▶ [EXTRAIT DU TEXTE]
════════════════════
On peut objecter en troisième lieu que le mode particulier de
distribution des atomes que j'ai exposé est _une hypothèse et rien de
plus._
Or, je sais que le mot hypothèse est une lourde massue, empoignée
immédiatement, sinon soulevée, par tous les petits penseurs, à la
première apparence d'une proposition portant, plus ou moins, le costume
d'une _théorie._ Mais il n'y a ici aucune bonne raison pour jouer de ce
terrible marteau de l'hypothèse, même pour ceux qui sont capables de le
soulever, géants ou mirmidons.
Je maintiens d'abord que le mode tel que je l'ai décrit est _le seul_
par lequel nous puissions concevoir que la Matière ait été répandue de
manière à satisfaire à la fois aux deux conditions d'irradiation et de
distribution généralement égale. J'affirme ensuite que ces conditions
elles-mêmes se sont imposées à ma pensée comme résultats inévitables
d'un raisonnement _aussi logique que celui sur lequel repose n'importe
quelle démonstration d'Euclide;_ et j'affirme, en troisième lieu, que,
quand même l'accusation d'hypothèse serait aussi bien appuyée qu'elle
est, en fait, vaine et insoutenable, la validité et l'infaillibilité
de mon résultat n'en serait cependant pas infirmée, même dans le plus
petit détail.
════════════════════
▶ [CONSIGNE 1]
Parmi les lignes ci-dessous, recopiez celles qui vont de la ligne contenant "Where should I" jusqu'à la ligne contenant "pos(1170,21)" incluse, en remplaçant "Collapse" par "Expand" et sans rien modifier d'autre.

▶ [LIGNES DE DONNÉES]
════════════════════
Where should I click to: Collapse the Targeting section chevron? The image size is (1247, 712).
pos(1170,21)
════════════════════
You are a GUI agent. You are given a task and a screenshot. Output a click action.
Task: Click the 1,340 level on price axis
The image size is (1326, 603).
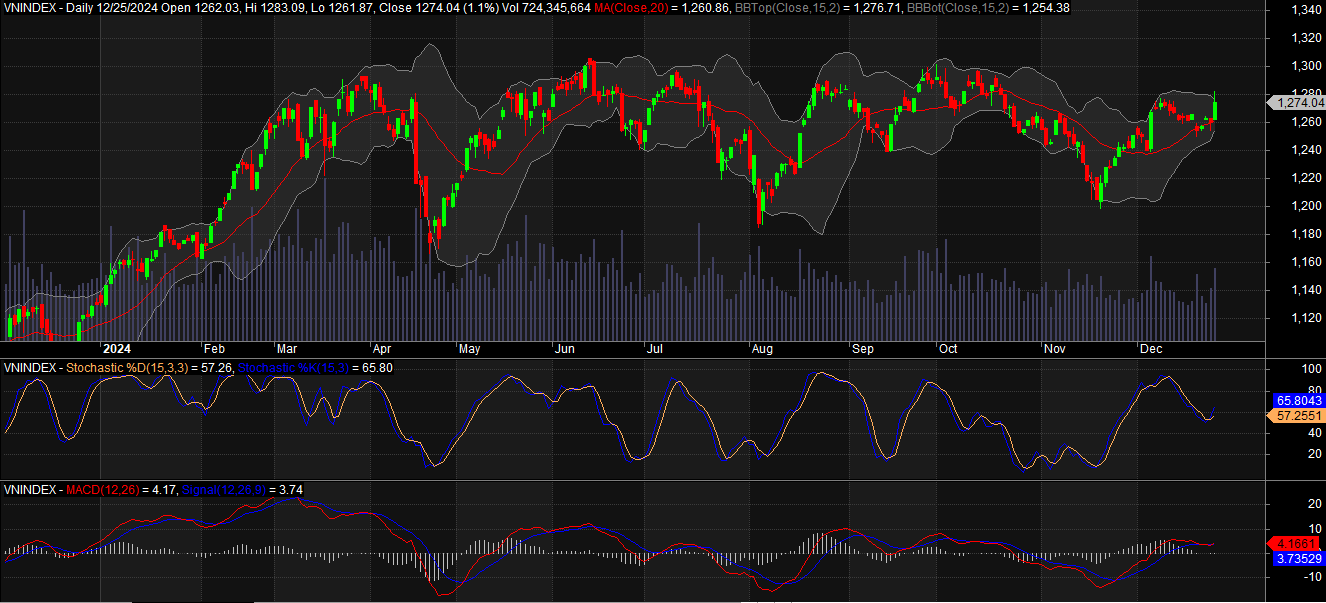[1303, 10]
════════════════════
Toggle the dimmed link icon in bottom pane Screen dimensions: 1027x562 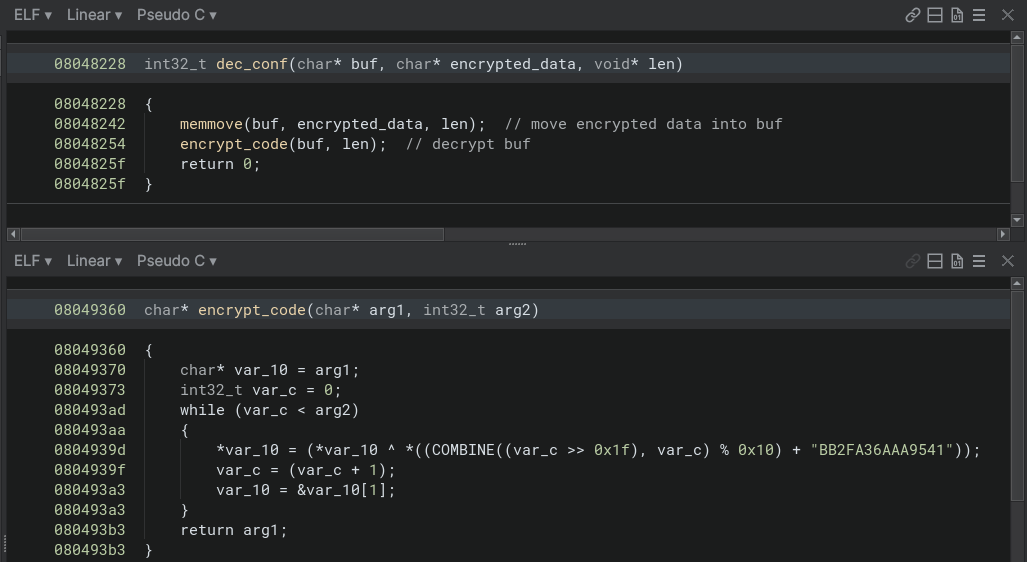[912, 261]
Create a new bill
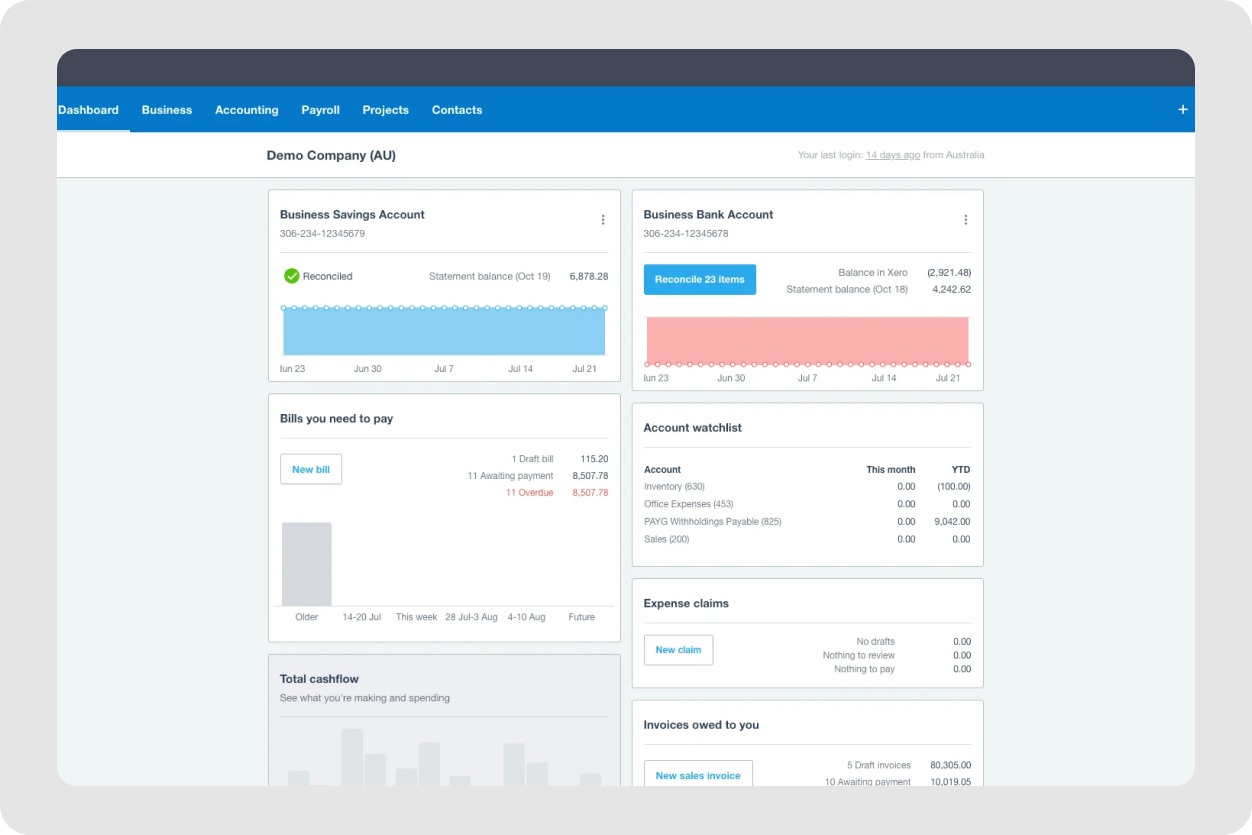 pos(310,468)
════════════════════
▶ [CONSIGNE 2]
Prolongez le passage sur l'accusation d'hypothèse en reprenant après sa dernière phrase.

▶ [RÉPONSE ATTENDUE 1]
Where should I click to: Expand the Targeting section chevron? The image size is (1247, 712).
pos(1170,21)

▶ [RÉPONSE ATTENDUE 2]
Je m'explique:--la Gravitation newtonienne, loi de la Nature, loi dont
l'existence ne peut être mise en question qu'à Bedlam, loi qui, une
fois admise, nous donne le moyen d'expliquer les neuf dixièmes des
phénomènes de l'Univers,--loi que nous sommes, à cause de cela même,
et sans en référer à aucune autre considération, disposés à admettre
et que nous ne pouvons nous empêcher de reconnaître comme loi,--mais
loi dont ni le principe ni le _modus operandi_ du principe n'ont été
jusqu'à présent décalqués par l'analyse humaine,--loi enfin qui n'a
été trouvée susceptible d'aucune explication, ni dans son détail, ni
dans sa généralité,--se montre décidément explicable et expliquée sur
tous les points, pourvu seulement que nous donnions notre assentiment
à ... à quoi? A une hypothèse? Mais si une hypothèse,--si la plus pure
hypothèse, une hypothèse à l'appui de laquelle, comme dans le cas de la
Loi newtonienne, pure hypothèse elle-même, ne se présente pas l'ombre
d'une raison _à priori,--_si une hypothèse, même aussi absolue que
tout ce que celle-ci comporte, nous permet d'assigner un principe à
la Loi newtonienne,--nous permet de considérer comme remplies des
conditions si miraculeusement, si ineffablement complexes et en
apparence inconciliables, comme celles impliquées dans les rapports
que nous révèle la Gravitation,--quel être rationnel poussera la
sottise jusqu'à appeler plus longtemps «hypothèse», même cette absolue
hypothèse,--à moins qu'il ne persiste ainsi en sous-entendant que c'est
simplement par pur amour pour l'irrévocabilité _des mots_?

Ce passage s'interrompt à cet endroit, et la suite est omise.